KLAUS SCHULZE: Body Love (1977)
Updated: Jan 5, 2020
“Body Love is a must-have in any electronic music collection of the Berlin School genre from the 70s, or of progressive music”
1 Stardancer (13:38)
2 Blanche (11:44)
3 P.T.O. (27:12)
4 Lasse Braun (22:26)
SPV 085-304112 CD - REV 015
(CD 75:10) (V.F.)
(Floating Berlin School)
BODY LOVE is the 7th opus in the chronology of Klaus Schulze’s albums. And the big question was; how an artist can survive to an album such as Moondawn? Schulze didn't really find the question quite difficult. His answer? BODY LOVE! And it's quite an epic musical journey that Klaus Schulze has concocted us at this time. It's an unexpected work that has took down our pants! And still it does ome 30 years later. It's a brilliant work where Schulze shows his control of physical movements and the sensual fluids that gets free of it.
Stardancer begins with a soft synth line which makes shimmering its arpeggios in the weak murmurs of a choral that is experimenting orgasms in a galactic universe. Analog cosmic sound effects, disorderly drum which strikes fall with fierceness, sonorous gases which perfume a drifting atmosphere. Stardancer's intro is gargantuan. From everywhere fuse hallucinating sound effects of a cosmic psychedelic era. And the rhythm topples over in the dementia that surrounded Moondawn. Because BODY LOVE really sounds like a suite to Moondawn. Lasse Braun, director of the porn movie Body Love had used the music of Timewind and Moondawn as his first soundtrack for his movie. Braun tried songs a bit more pop but that didn’t stick to the spirit of his film, even less to the sinuous and languishing movements of the actors. So, Lasse Braun contacted Klaus Schulze so that he would write a soundtrack with Moondawn influences and essences. What Schulze did admirably well indeed. Stardancer is completely in compliance with the unbridled sequences of Floating that we find on Moondawn with its huge twisted and spectral synth solos and the drum which strikes from all over with grace and pragmatism. That's a great track which follows the path of Floating.

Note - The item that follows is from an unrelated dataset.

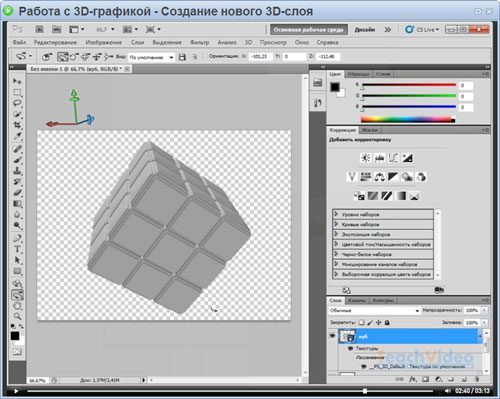The image size is (500, 399).
Task: Select the Zoom tool in toolbar
Action: pos(17,316)
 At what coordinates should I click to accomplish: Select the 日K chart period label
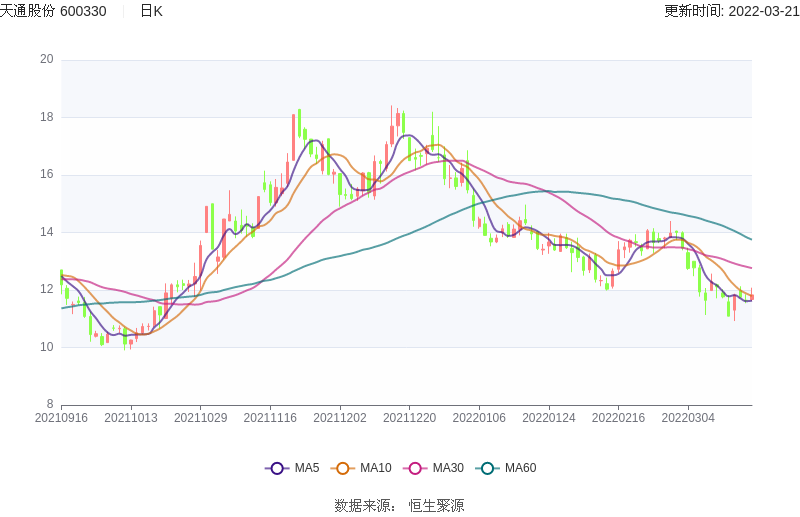pyautogui.click(x=151, y=11)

Blanche was written for Klaus Schulze's girlfriend at that time. It's a superb electronic ballad where piano notes are muting into chords of a synth and its shrilling flying over a good bass line. The solos are of a sensual slowness as they are dawdling with nonchalance, giving to Blanche a unique nostalgic depth. P.T.O. ah … P.T.O! What a lovely musical piece! From a simple breath, Schulze develops a line in suspension that progresses on pulsations that gather some silky hypnotic percussions. It's a long musical Mass which advances on a minimalist tempo mounted on a sequence of seven ascending sequences where Schulze still goes with beautiful solos and orchestral arrangements always filled of those astral choruses whispering in silence. The structure evolves with an intensity that is linked to this complicity between Harald Grosskopf, who is rolling his drums on a changing rhythm, and Klaus Schulze's very convoluted synth solos. A title as intense as Stardancer, the frantic pace of P.T.O. hit its wall around the 22nd minute to embrace a long, a far more ethereal, more astral finale. This new reissue of SVP offers a bonus track. Recorded at the same time, this title tribute to Lasse Braun actually has the same essence. Notes fall with resonance in an atonal atmosphere. Quietly, this sonic litany forms a sequence that moves with flexibility, on soft synth solos. A very familiar soundscape from the Picture Music and Timewind period.
BODY LOVE is a must-have in any electronic music collection of the Berlin School genre from the 70s, or of progressive music. It's an intense work, deep and without weakness where the synths are exhilarating as I have rarely heard. A synthesized orgy dome with good taste and which is very suggestive. There is just Klaus Schulze to do that. And, there is a sequel ... Apart from the additional bonus track and a superb booklet, this new edition brings nothing better in mixing and remastering. So the possibility of finding this used title, the Thunderbolt editions, which I own and which I find even better, and Magnum America are pretty good. Enjoy it, it's another (yes, yes) masterpiece of vintage EM. Berlin School or not!